Record excerpts

++++++

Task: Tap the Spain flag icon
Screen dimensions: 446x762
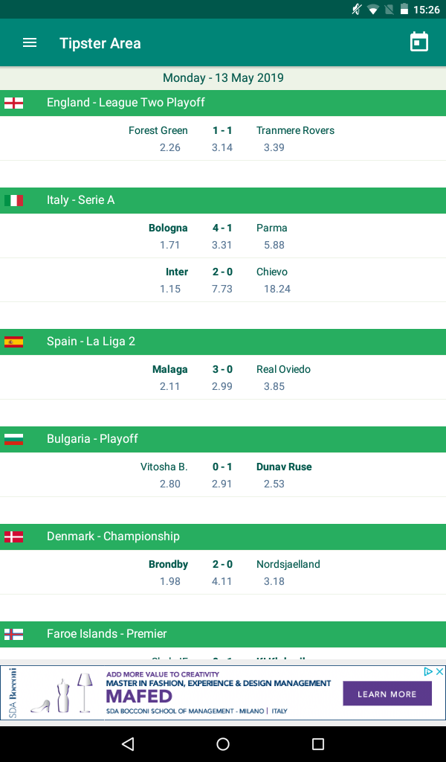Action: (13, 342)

++++++

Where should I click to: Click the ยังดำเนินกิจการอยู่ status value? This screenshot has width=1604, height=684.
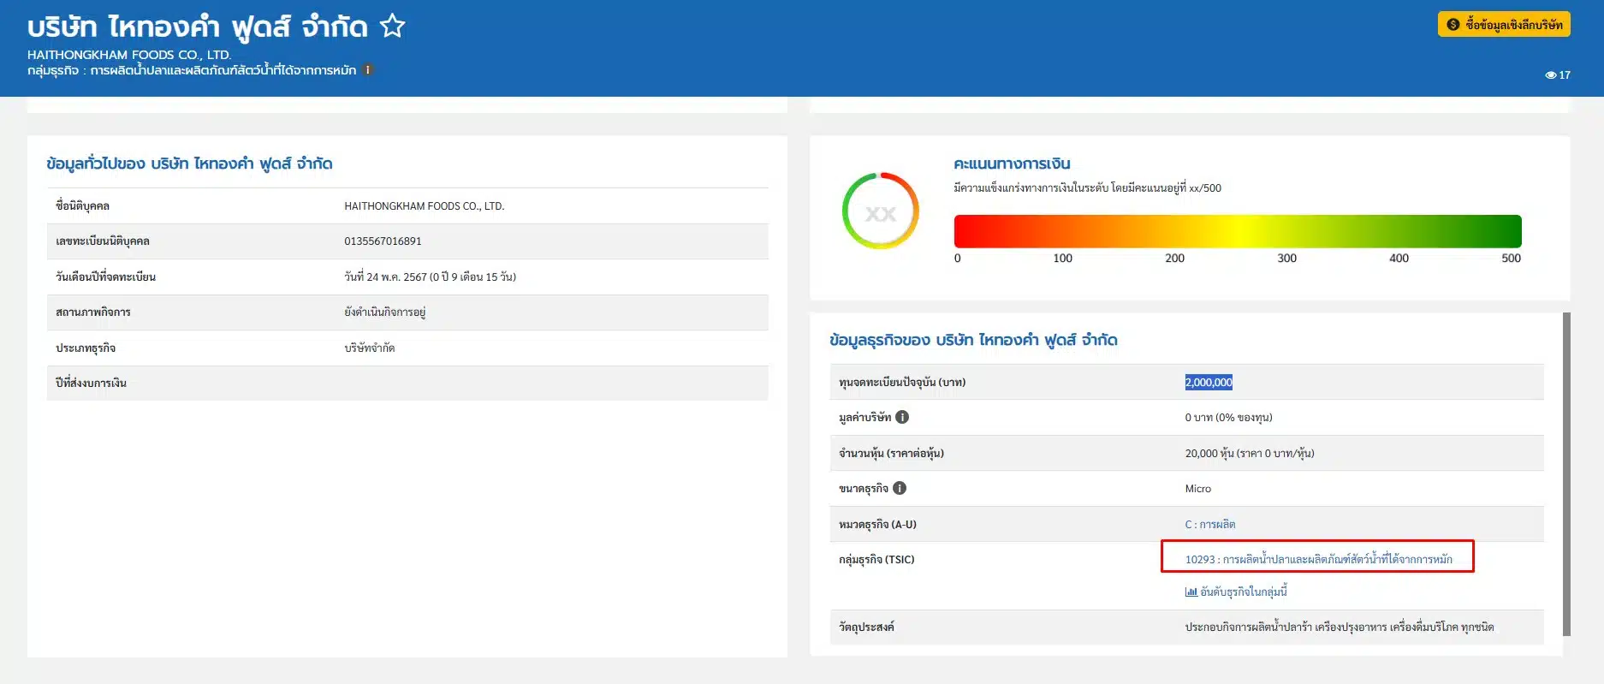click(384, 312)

++++++

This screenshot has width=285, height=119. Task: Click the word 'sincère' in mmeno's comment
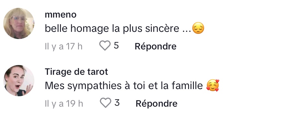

++++++

Exercise details
Reproduce each line of the material containing the word "Task".

Exercise result
Task: Tap the Spain flag icon
This screenshot has width=285, height=119. Task: Click the word 'sincère' in mmeno's comment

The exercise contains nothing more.